Group | 2021 £ | 2020 £ |
Salaries and other short term benefits | 797,788 | 761,709 |
Share-based payments | 528,070 | 69,268 |
Total | 1,325,858 | 830,977 |
During the year the Group has entered into, in the ordinary course of business, with other related parties. All transactions between Aquis Exchange PLC and its subsidiaries are eliminated on consolidation. There are no related party balances outstanding at Group level. Costs incurred by the Company on behalf of its subsidiary companies are recharged to these companies through a Management fee and service charge, which for 2021 represented a net recharge of £4,965k to Aquis Europe SAS and a net recharge of £494k to Aquis Stock Exchange Limited.

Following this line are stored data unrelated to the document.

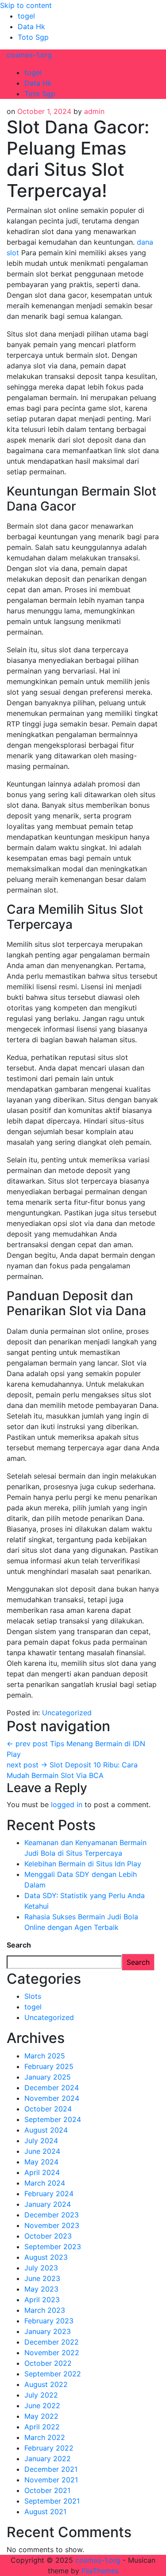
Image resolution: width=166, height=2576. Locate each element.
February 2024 (48, 2193)
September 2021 (52, 2501)
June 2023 (42, 2278)
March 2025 (44, 2055)
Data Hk (31, 26)
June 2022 (42, 2405)
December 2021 (50, 2469)
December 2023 (51, 2214)
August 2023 (46, 2257)
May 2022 (41, 2416)
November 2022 (51, 2352)
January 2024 (47, 2204)
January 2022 (47, 2458)
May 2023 (41, 2289)
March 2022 (44, 2437)
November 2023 (51, 2225)
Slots (32, 1996)
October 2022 (48, 2363)
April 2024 (42, 2172)
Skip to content (26, 5)
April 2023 (42, 2299)
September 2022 (52, 2373)
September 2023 (52, 2246)
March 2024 (44, 2183)
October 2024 (48, 2108)
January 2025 (47, 2077)
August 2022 (46, 2384)
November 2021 (51, 2479)
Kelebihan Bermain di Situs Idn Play (82, 1863)
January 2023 (47, 2331)
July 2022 (41, 2395)
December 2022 (51, 2342)
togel (26, 15)
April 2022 (42, 2426)
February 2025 (48, 2066)
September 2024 (52, 2119)
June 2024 (42, 2151)
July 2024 (41, 2140)
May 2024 (41, 2161)
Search (19, 1945)
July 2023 (41, 2267)
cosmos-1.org (29, 54)
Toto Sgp (33, 37)
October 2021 (47, 2490)
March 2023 (44, 2310)
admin (94, 111)
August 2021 (45, 2511)
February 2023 (48, 2320)
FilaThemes (100, 2570)
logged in (66, 1804)
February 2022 (48, 2448)
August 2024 (46, 2130)
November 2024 (51, 2098)
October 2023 (48, 2236)
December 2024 (51, 2087)
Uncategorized (67, 1712)
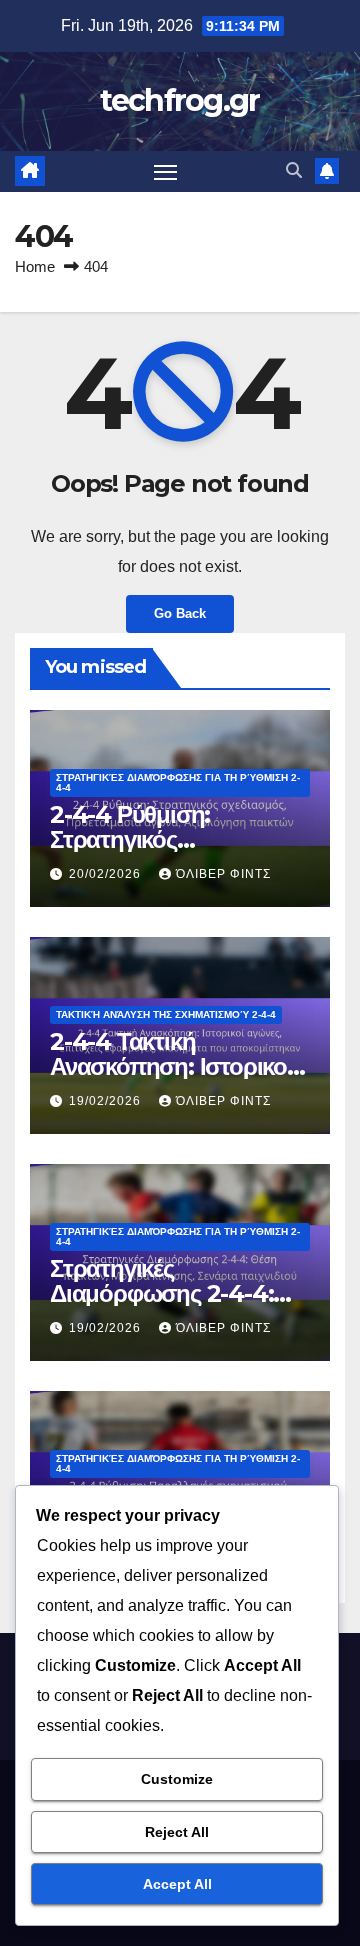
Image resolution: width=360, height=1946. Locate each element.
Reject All (177, 1832)
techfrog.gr (179, 100)
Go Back (180, 613)
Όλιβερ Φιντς (223, 874)
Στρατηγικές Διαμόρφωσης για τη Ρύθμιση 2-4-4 (178, 782)
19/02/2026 (107, 1101)
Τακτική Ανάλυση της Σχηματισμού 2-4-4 (166, 1014)
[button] (294, 170)
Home (35, 266)
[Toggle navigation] (166, 172)
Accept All (177, 1884)
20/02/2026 (107, 874)
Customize (177, 1779)
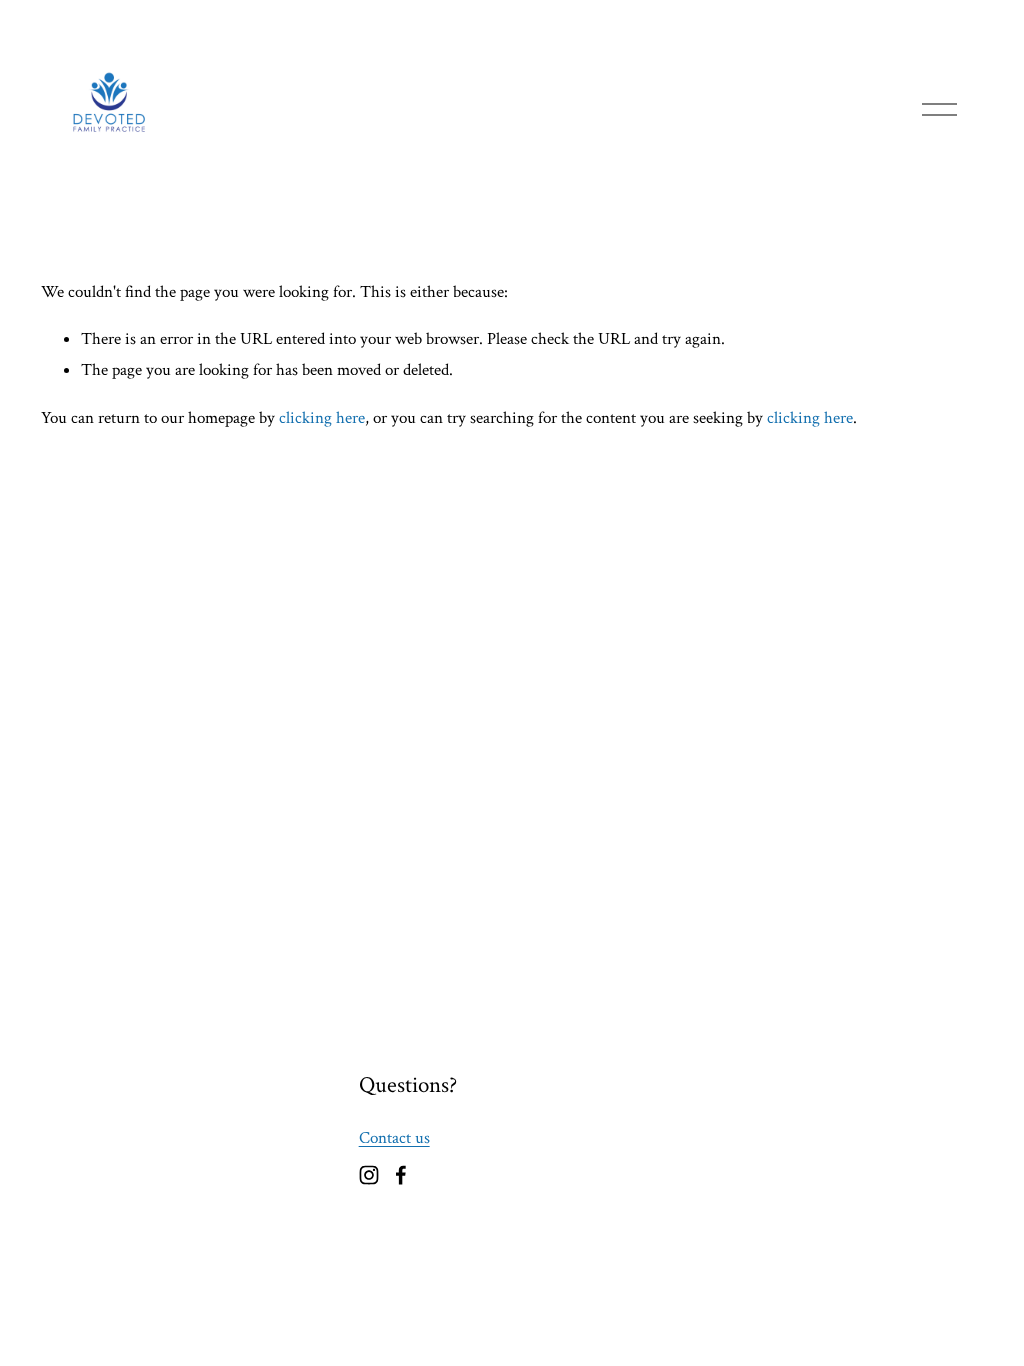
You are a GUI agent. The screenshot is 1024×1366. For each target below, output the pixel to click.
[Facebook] (401, 1175)
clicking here (322, 418)
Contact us (394, 1138)
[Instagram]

The net cash payments in the year and balances outstanding at the year end were;
Group and Company | 2021 £000s Receipts and Payments | 2021 £000s Amounts owed from related parties | 2021 £000s Amounts owed to related parties |
Aquis Stock Exchange Ltd | (82) | 390 | - |
Aquis Europe SAS | 193 | 414 | 553 |
Total | 111 | 804 | 553 |
Group and Company | 2020 £000s Receipts and Payments | 2020 £000s Amounts owed from related parties | 2020 £000s Amounts owed to related parties |
Aquis Stock Exchange Ltd | 485 | 177 | - |
Aquis Europe SAS | - | - | 54 |
Total | 485 | 177 | 54 |
35. CONTROLLING PARTY
In the opinion of the Directors, there is no single overall controlling party.
No individual shareholder had a shareholding of 10% or above as at 31 December 2021.

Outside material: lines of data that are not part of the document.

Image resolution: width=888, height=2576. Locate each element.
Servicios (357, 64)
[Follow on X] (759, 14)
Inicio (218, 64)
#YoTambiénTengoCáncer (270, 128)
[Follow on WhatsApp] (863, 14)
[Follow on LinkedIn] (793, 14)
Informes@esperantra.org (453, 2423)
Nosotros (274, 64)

36. EVENTS OCCURING AFTER THE REPORTING PERIOD
The Ukrainian conflict has resulted in extremely volatile market conditions and there is no certainty as to when this conflict will be resolved; however, at this stage, the Directors do not believe this could have a material adverse effect on the Group and consider this to be a non-adjusting post balance sheet event at 31.12.21.
The COVID-19 pandemic has continued to cause considerable health and economic uncertainty and significant market volatility and volumes. Notwithstanding the significant adverse effect this has had and may continue to have on the economy and whilst it is possible that this pandemic may result in further adverse effects on the Group at this stage the Directors do not believe that they will be material.
In March 2022 Aquis announced the intention, subject to contract, to assume the business activities of UBS MTF, the non-displayed matching pool of UBS AG.
Aquis announced during March 2022 of the intention to dual-list on Aquis Stock Exchange Limited whilst remaining listed on the AIM market of the London Stock Exchange.